Work request - These records contain pictures, which must be left out; copy exactly the lines from the one with "Switch to the Обработка (2) tab" up to and including the one with "Task: Collapse the Set".

- - -

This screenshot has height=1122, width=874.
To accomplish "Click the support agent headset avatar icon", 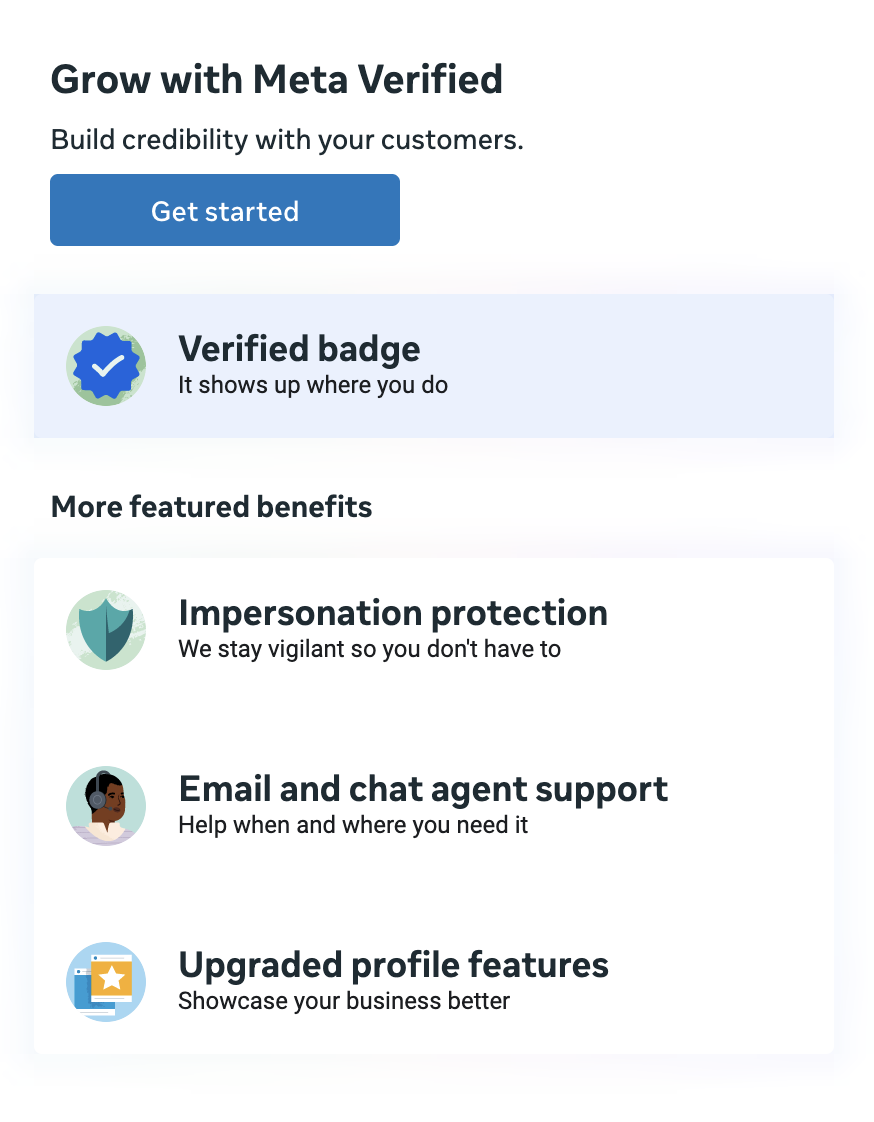I will 106,806.
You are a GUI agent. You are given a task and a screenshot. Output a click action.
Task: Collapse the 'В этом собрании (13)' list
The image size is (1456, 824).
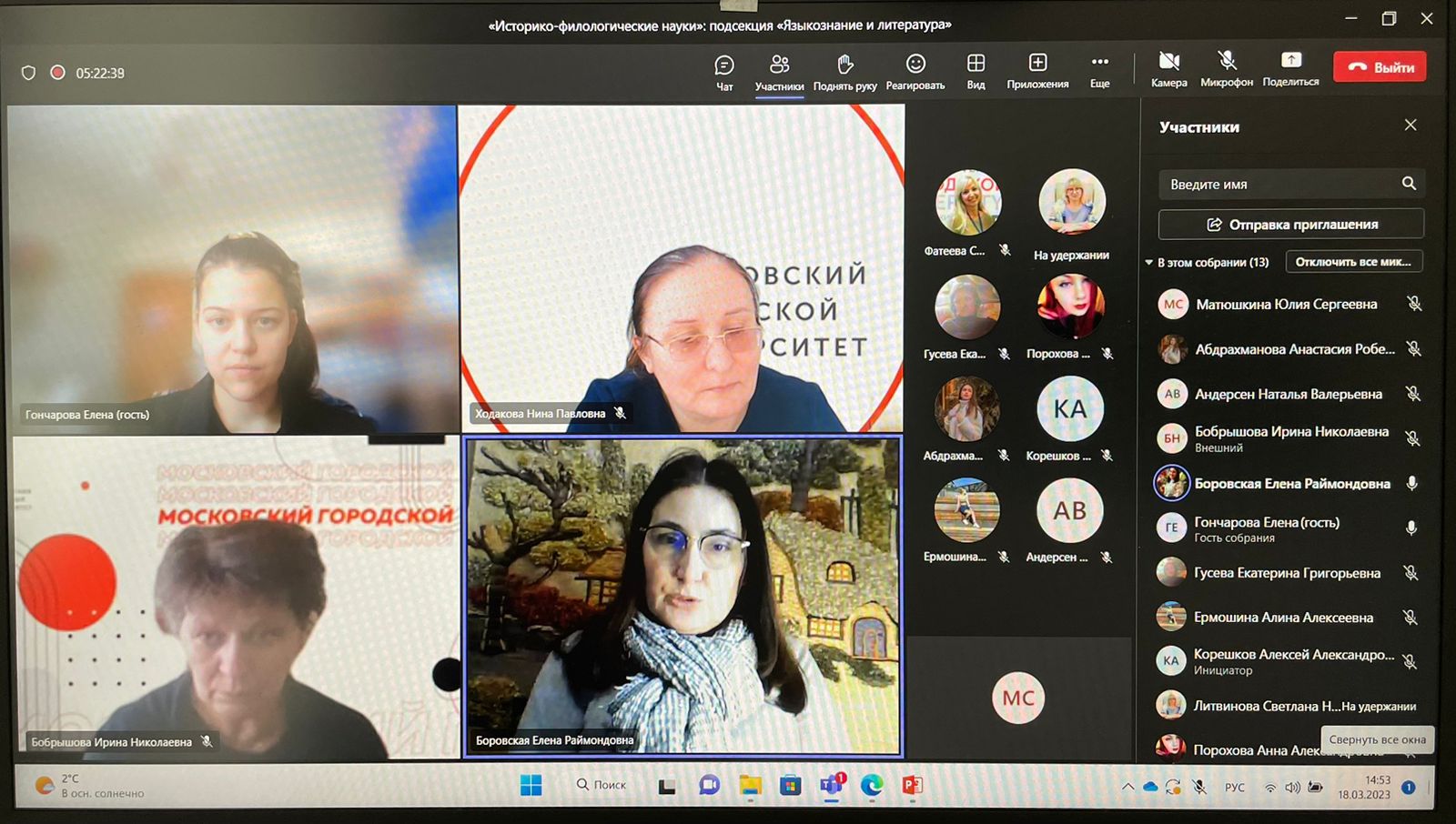1149,263
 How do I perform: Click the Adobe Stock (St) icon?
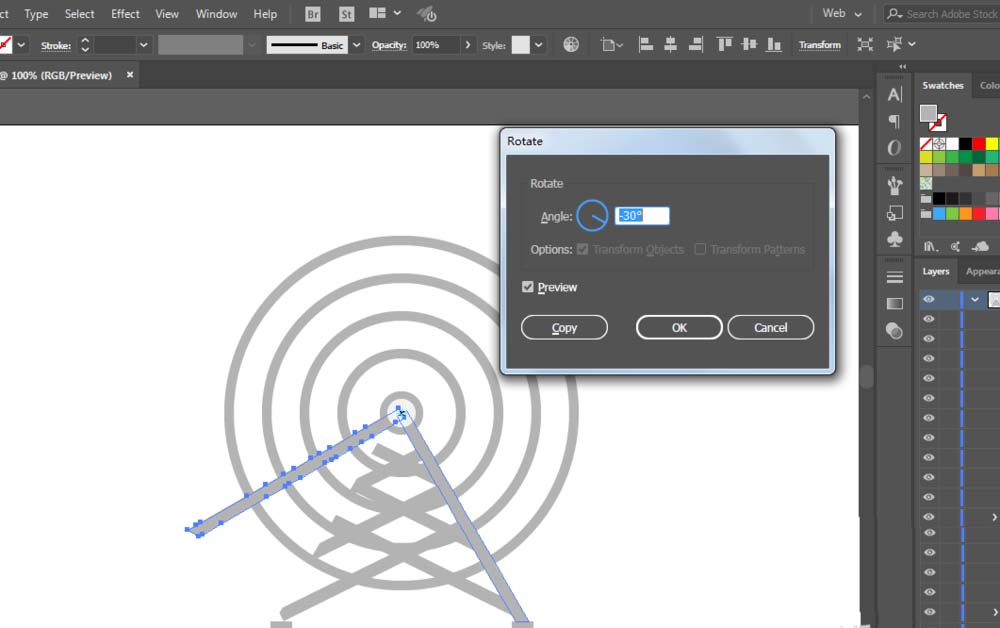coord(346,14)
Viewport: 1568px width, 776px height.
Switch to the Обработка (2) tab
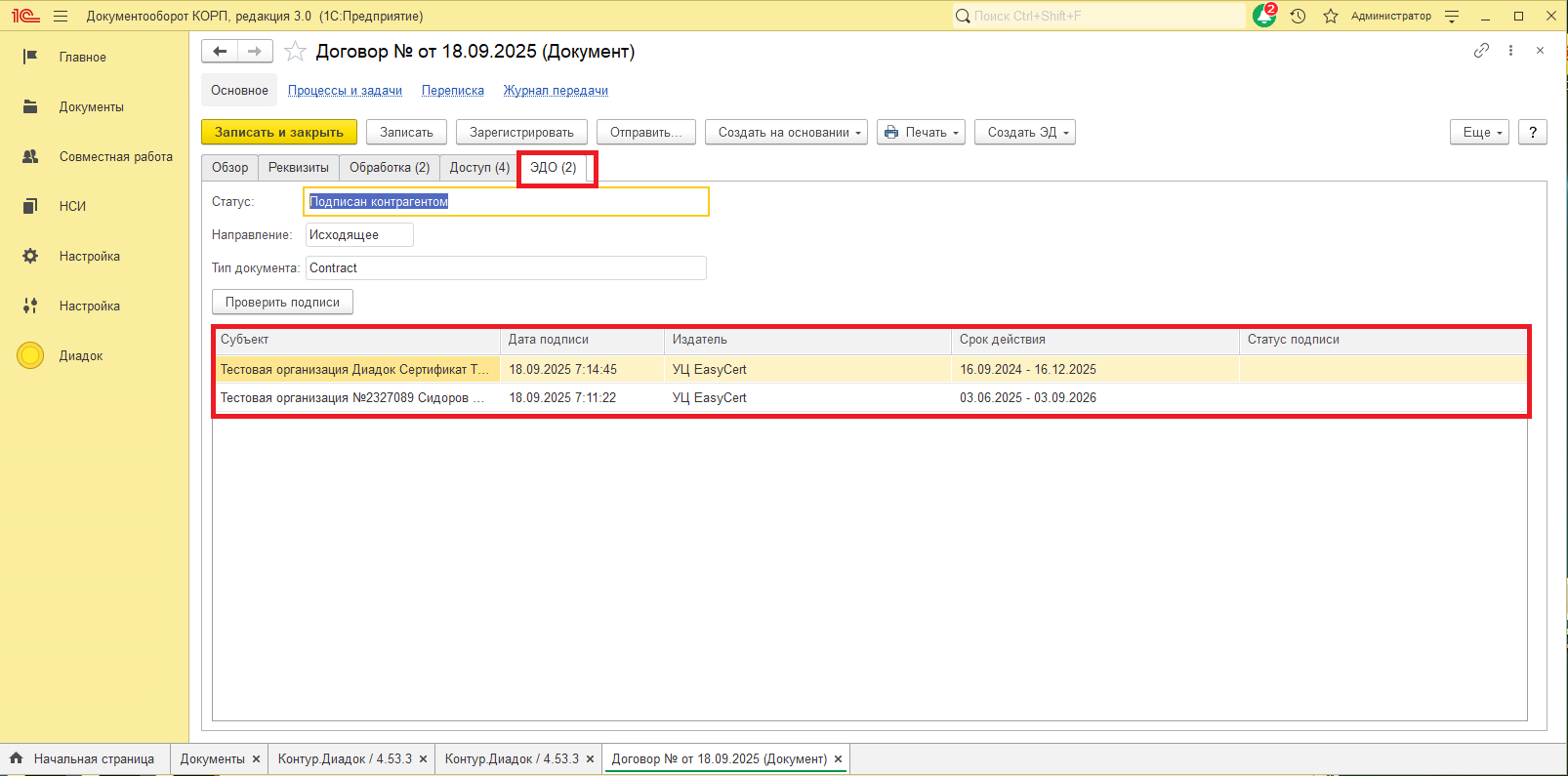tap(389, 168)
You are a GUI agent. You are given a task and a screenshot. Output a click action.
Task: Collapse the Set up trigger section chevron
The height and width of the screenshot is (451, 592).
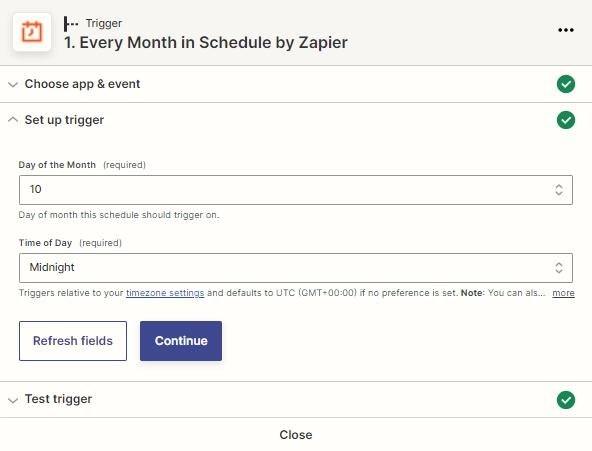click(13, 120)
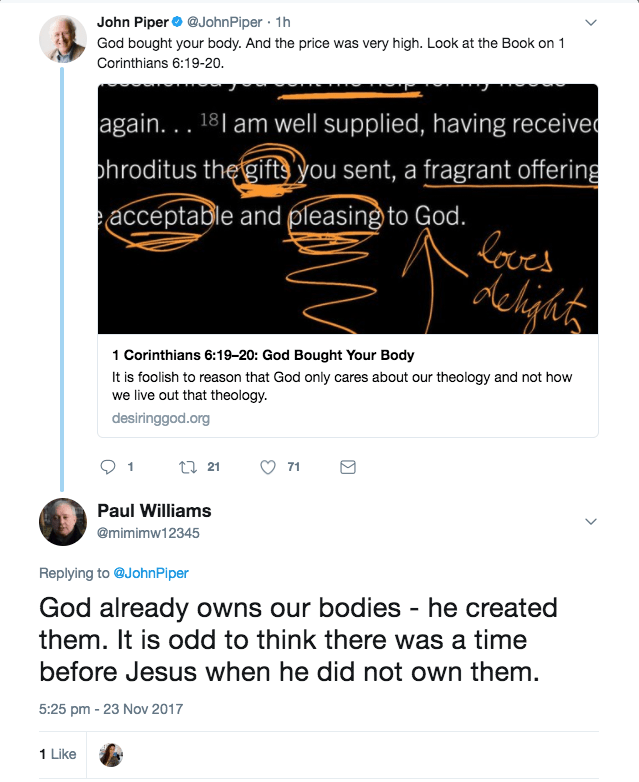Click the '1 Like' count
This screenshot has width=639, height=782.
(x=57, y=753)
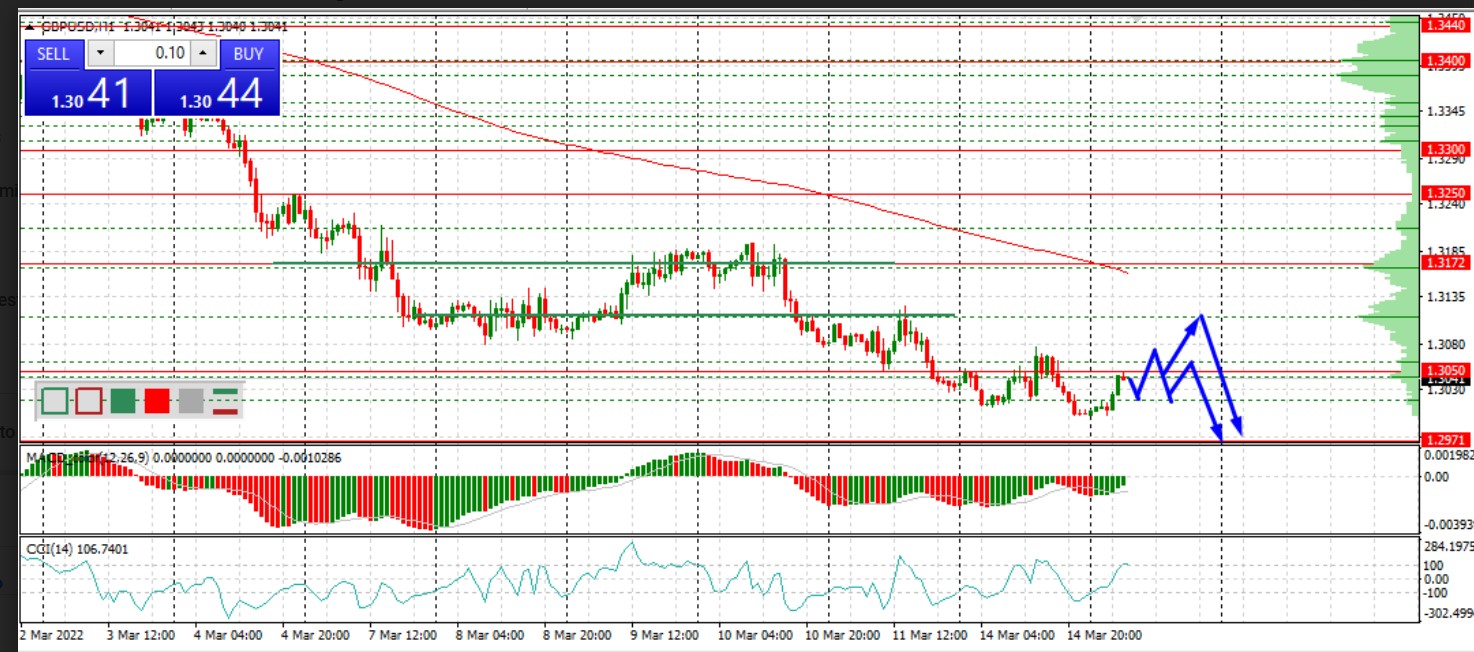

- - -

Exercise output -
Switch to the Обработка (2) tab
tap(389, 168)
You are a GUI agent. You are given a task and a screenshot. Output a click action.
Task: Collapse the Set up trigger section chevron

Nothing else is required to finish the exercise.